Since we historically know that the Project was infiltrated by two Soviet spies, most notably the British Or is related to security, the Army is unsure. Whether his demise is the result of a homosexual encounter that went badly General Leslie Groves, who is responsible for security, calls upon a civilian intelligence officer, MichaelĬonnolly, to investigate the violent death of Karl Bruner, a security officer. Remote New Mexico hilltop near Santa Fe where the scientists of the Manhattan Project, under the project director Robert Oppenheimer, are developing theĪtom bomb during the closing months of the war. But where do we draw the lines of our moral boundaries? Betrayal? Survival? Murder?įilled with intrigue, and the moral ambiguity of conflicted loyalties, Joseph Kanon's new novel is a compelling thriller and a love story that brings a shadowy period of history vividly to life.In his debut novel Los Alamos (1997), Kanon is better at capturing the historical milieu than exploring moral conundrums. Changing sides in Berlin is as easy as crossing a sector border. Worse, he discovers his real assignment is to spy on the woman he left behind, the only woman he has ever loved. A kidnapping misfires, an East German agent is killed, and Alex finds himself a wanted man. But almost from the start things go fatally wrong. Faced with deportation and the loss of his family, he makes a desperate bargain with the fledgling CIA: he will earn his way back to America by acting as their agent in his native Berlin. But the politics of his youth have now put him in the crosshairs of the McCarthy witch-hunts.

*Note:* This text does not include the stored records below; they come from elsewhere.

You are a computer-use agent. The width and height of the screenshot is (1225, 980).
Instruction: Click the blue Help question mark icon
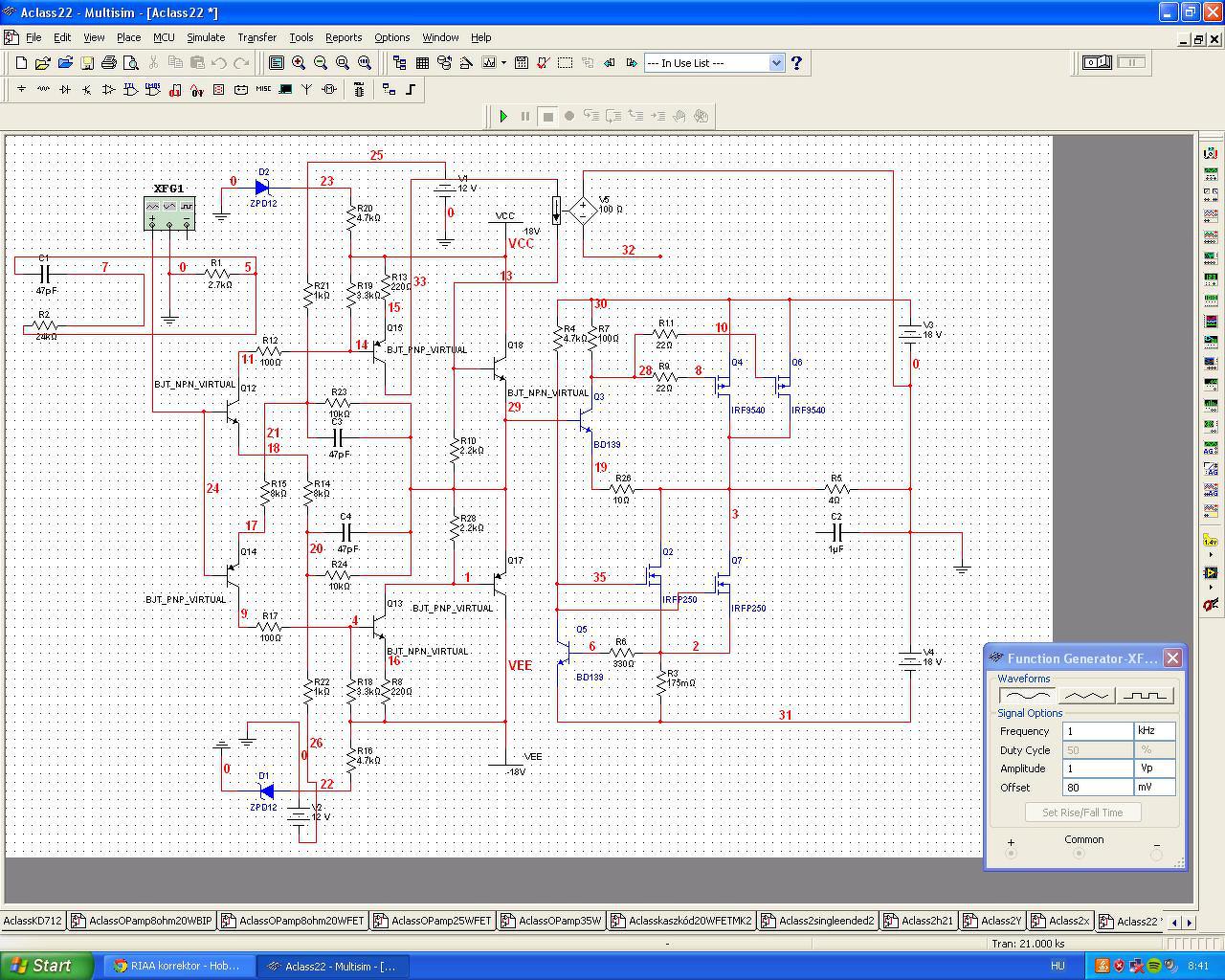[x=796, y=63]
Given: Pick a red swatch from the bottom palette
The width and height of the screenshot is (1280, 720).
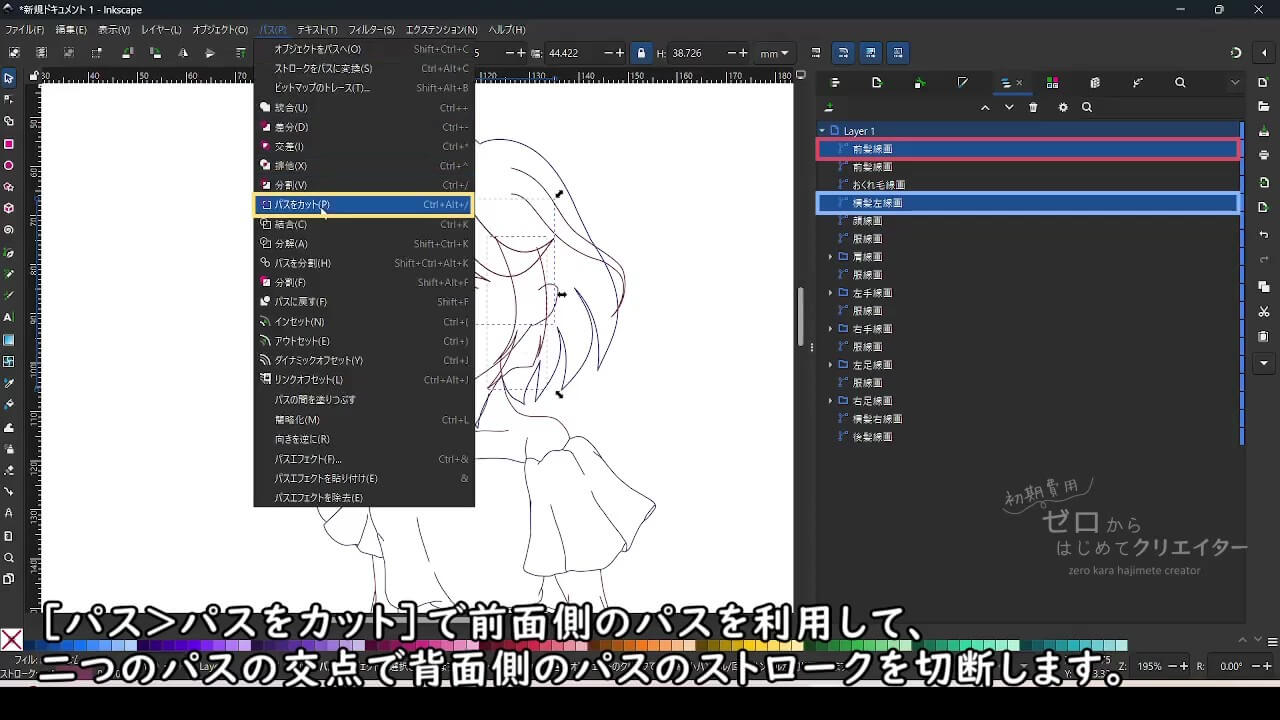Looking at the screenshot, I should tap(530, 644).
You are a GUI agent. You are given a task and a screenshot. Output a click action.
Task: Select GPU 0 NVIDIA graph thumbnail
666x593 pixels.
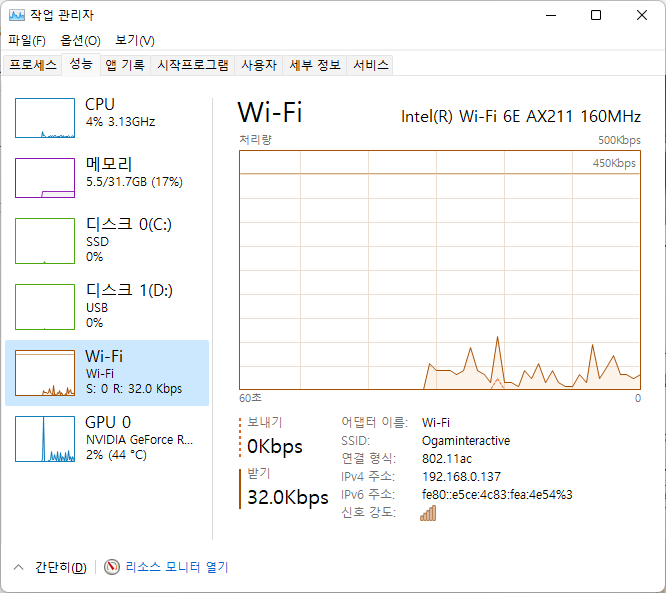[45, 439]
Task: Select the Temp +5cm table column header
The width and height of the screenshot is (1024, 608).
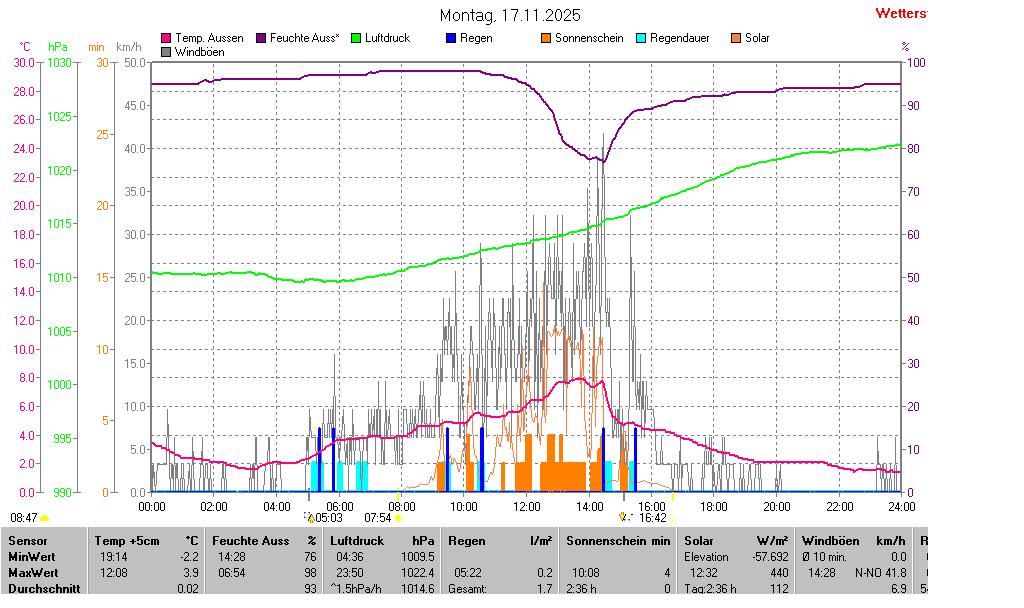Action: coord(124,540)
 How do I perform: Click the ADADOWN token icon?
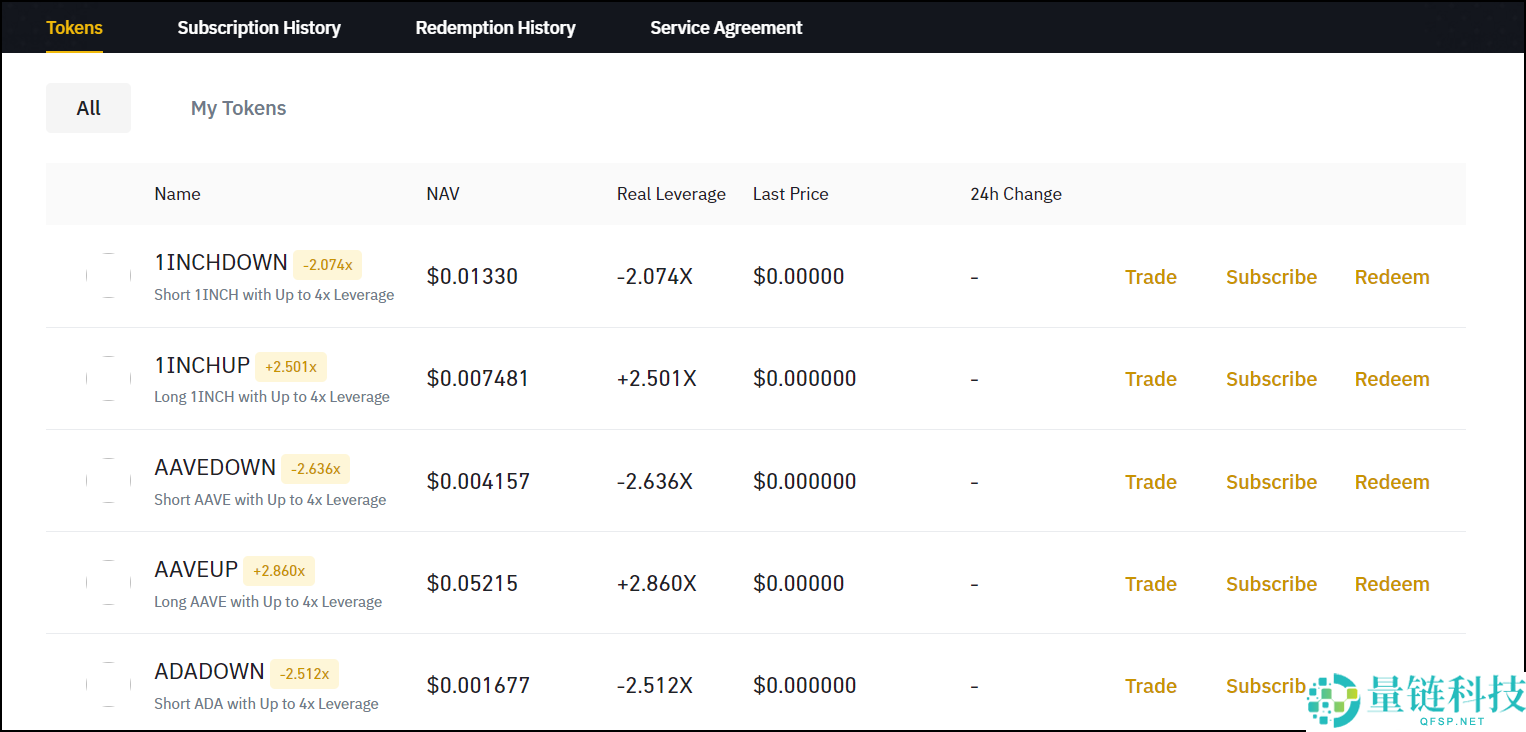(x=108, y=685)
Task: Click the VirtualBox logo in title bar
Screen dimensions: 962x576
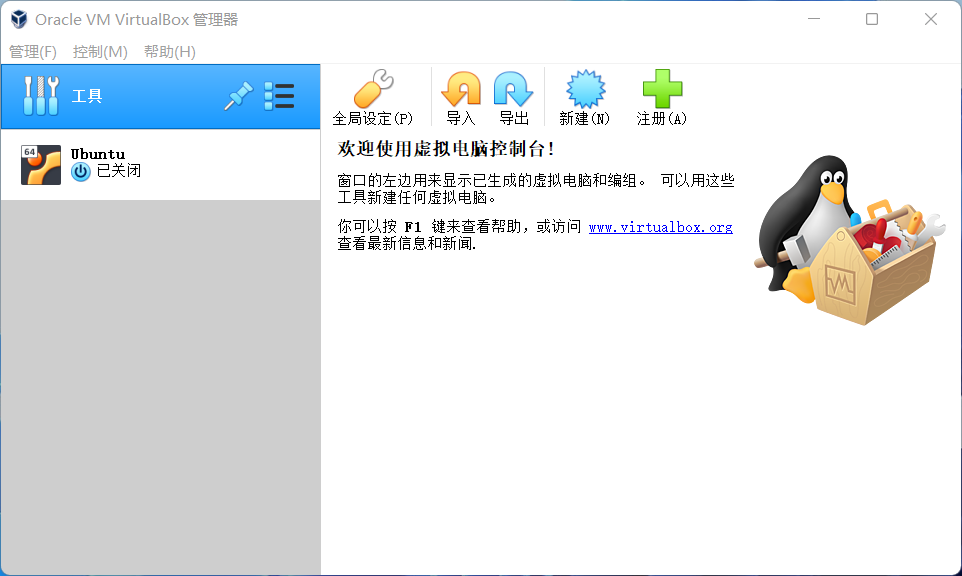Action: 19,20
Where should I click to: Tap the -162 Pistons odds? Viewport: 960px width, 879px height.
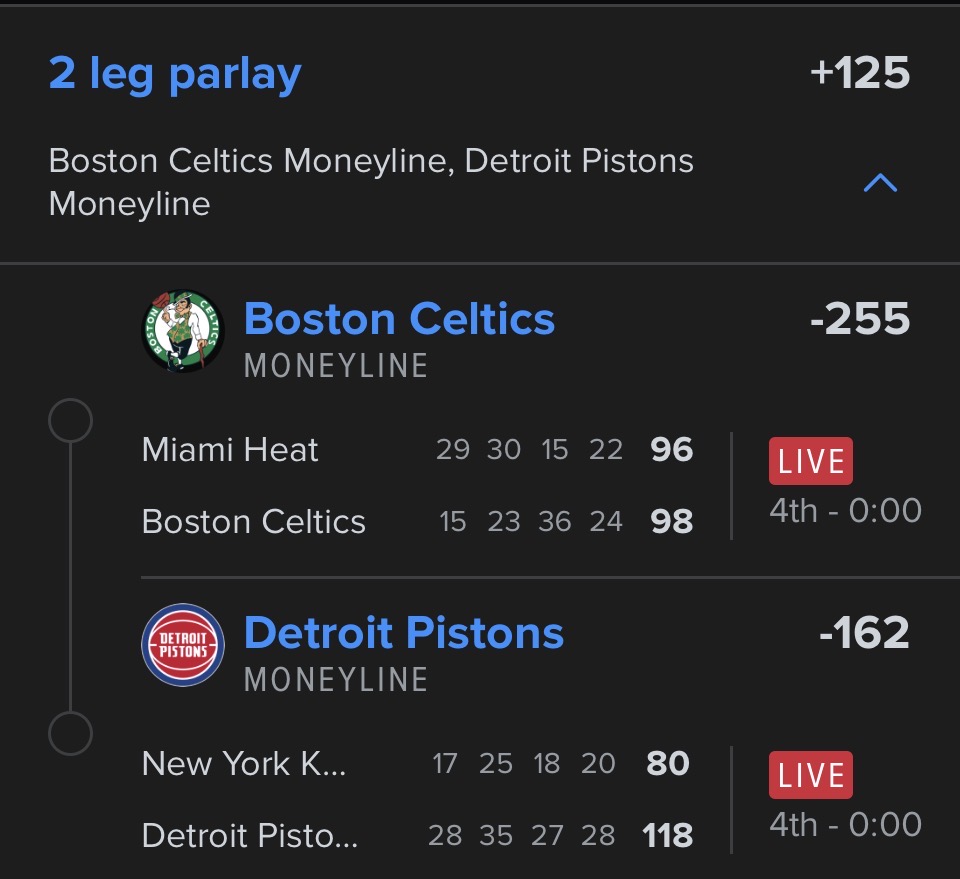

Even culture has become a battleground, with German intellectuals being lured back from exile to add credibility to the competing sectors.Īlex Meier, a young Jewish writer, fled the Nazis for America before the war. Espionage, like the black market, is a fact of life. In the West, a defiant, blockaded city is barely surviving on airlifted supplies in the East, the heady early days of political reconstruction are being undermined by the murky compromises of the Cold War. Almost four years after the war's end, the city is still in ruins, a physical wasteland and a political symbol about to rupture. From the bestselling author of Istanbul Passage, called a „fast-moving thinking man's thriller” by The Wall Street Journal, comes a sweeping, atmospheric novel of postwar East Berlin, a city caught between political idealism and the harsh realities of Soviet occupation.īerlin 1948.